KVM and Back Ups



  • @stacksofplates
    Lots of testing to do later tonight.



  • @scottalanmiller said in KVM and Back Ups:

    @fuznutz04 said in KVM and Back Ups:

    So in this case, I’d have a PBX, a Wordpress site and eventually some windows server workloads. All of them are individually backed up via scripts at the OS level.

    That's all that you want. Just the OS level backups.

    No, that is all you want. The rest of us want VM level backups.

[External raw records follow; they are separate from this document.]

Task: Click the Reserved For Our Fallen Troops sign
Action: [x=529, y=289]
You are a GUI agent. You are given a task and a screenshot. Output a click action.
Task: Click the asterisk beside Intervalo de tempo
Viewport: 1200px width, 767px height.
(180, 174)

  • @JaredBusch said in KVM and Back Ups:

    @scottalanmiller said in KVM and Back Ups:

    @fuznutz04 said in KVM and Back Ups:

    So in this case, I’d have a PBX, a Wordpress site and eventually some windows server workloads. All of them are individually backed up via scripts at the OS level.

    That's all that you want. Just the OS level backups.

    No, that is all you want. The rest of us want VM level backups.

    I want what is reliable and good for restoring the environment, not what's pushed by marketing companies.

    I'm focused on the goal: working backups. Or even better: Disaster protection.

    I'm not being distracted by the means. When anyone in IT talks about wanting a hypervisor level backup, that's a "means" distraction caused by forgetting to stay goal focused.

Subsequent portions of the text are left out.